Little Lord Byron on a scooter, was Colin's immediate, unkind assessment. Simon Anstey was the sort of youth the ancient Greeks might have written poems to—his curling black hair was theatrically long, brushing his collar in the back, framing a face beautiful enough to grace a kylix. He was standing in front of the small black marble fireplace in a pose that managed to look formal and natural at the same time, and a cut-crystal wineglass stood behind him on the mantle. He held another of Alison's white cats in his arms.
His dark blue eyes were so intense that their color was the first thing that one saw from across the room, and his strong features—hawk-nosed and high-cheekboned—added to the impression of maturity, giving young Anstey the look of eagles. He was wearing a black-and-white tweed sportcoat and dark slacks with a light blue turtleneck, adding to the Bohemian air about him.
But for all Anstey's professional poise, Colin could sense that the boy was nervous, keyed up. He wondered what Alison had told Anstey about the man he was to meet today. Probably a lot of exaggerated twaddle, Colin thought, and advanced into the room, his hand outstretched.
"Simon Anstey, isn't it? I've heard so much about you," Colin said warmly.
Simon gently deposited the cat upon the floor, then took Colin's hand and shook it. The cat, miffed, darted from the room on urgent business of its own.
Simon's grip was surprisingly strong, and Colin remembered again that the boy was already a professional pianist, with thousands of hours of practice behind that hearty grip. He'd glimpsed some of Alison's harpsichords across the hall when he'd come in, and wondered which of them Anstey had used for the Scarlatti he'd recorded.
"Professor MacLaren. I've heard so much about you from Dr. Margrave." Anstey's voice was low and strong, a
trained voice to go with the trained hands. "I've looked forward very much to this meeting."
"As have I," Colin said warmly.
"Let me leave you two gentlemen to get acquainted while I check on the progress of dinner and put this bottle in to chill," Alison said. "I'll have to change before we go out, but I'll be switched if I'm going to try cooking dinner in high heels.
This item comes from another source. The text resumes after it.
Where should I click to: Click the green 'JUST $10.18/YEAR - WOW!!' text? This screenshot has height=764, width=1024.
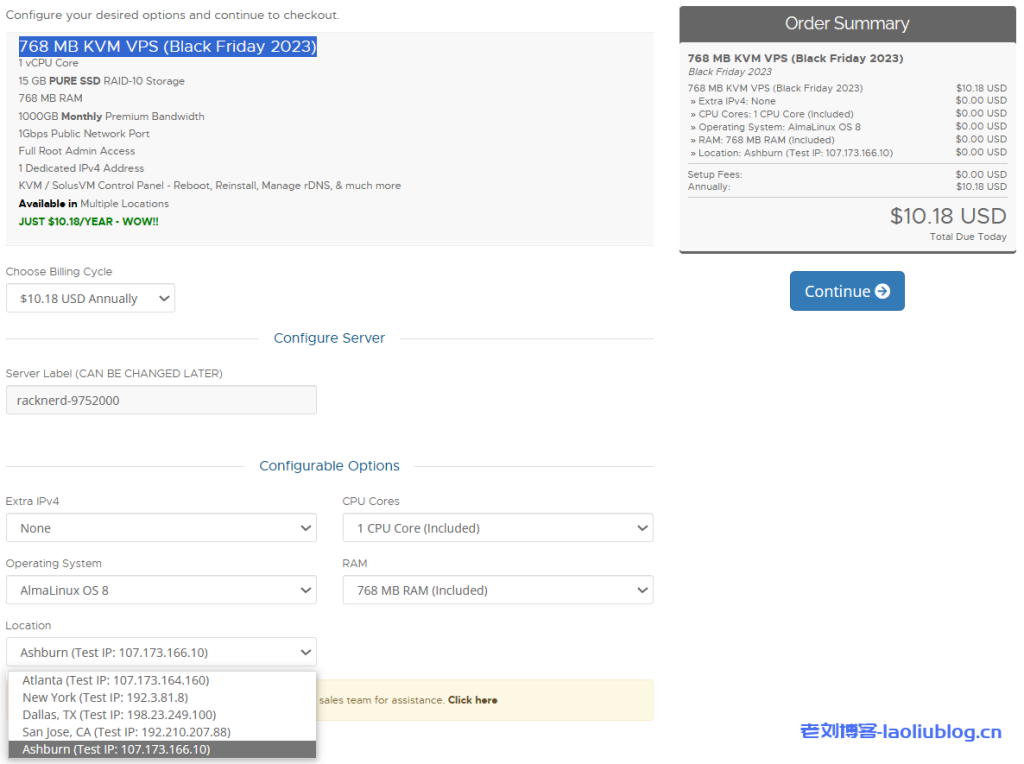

Simon, why don't you fix Colin a drink?" she added. "I'll be back in a jif."
Alison had sworn she intended to take him to hear something called "The Kingston Trio," at a nightclub with the improbable name of "The Hungry I" down in North Beach.
("As a psychologist, I find the name marvelously appropriate, Colin—the T—the ego—is always hungry. But you'll love the place; you'll see," Alison had said over the phone.)
"Is there anything I can do to help?" Colin asked automatically, but Alison only laughed. She disappeared through the sliding glass doors and left Colin alone with her young pupil.
"Would you like a glass of wine, Dr. MacLaren?" Anstey asked courteously. "There's Scotch, if you prefer; I'm not quite sure what Dr. Margrave has in her drinks cabinet."
"Wine's fine—and it's 'Mister,' not 'Doctor,' " Colin said. "I'm only a Doctor of Psychology, and I'm afraid I'm old-fashioned enough to feel that the title should be reserved for the medical profession."
"As you say, Professor," Simon said with a smile. He moved toward the low table set in front of the enormous picture window—one of Alison's renovations to the hilltop Victorian, Colin was sure—to pour a second glass from the bottle there on the silver tray. He crossed the room to hand it to Colin, then indicated one of the two armless Danish Modern couches upholstered in olive linen that occupied the room. The spare sculptural lines of the modern furniture harmonized well with the room's graceful Victorian proportions.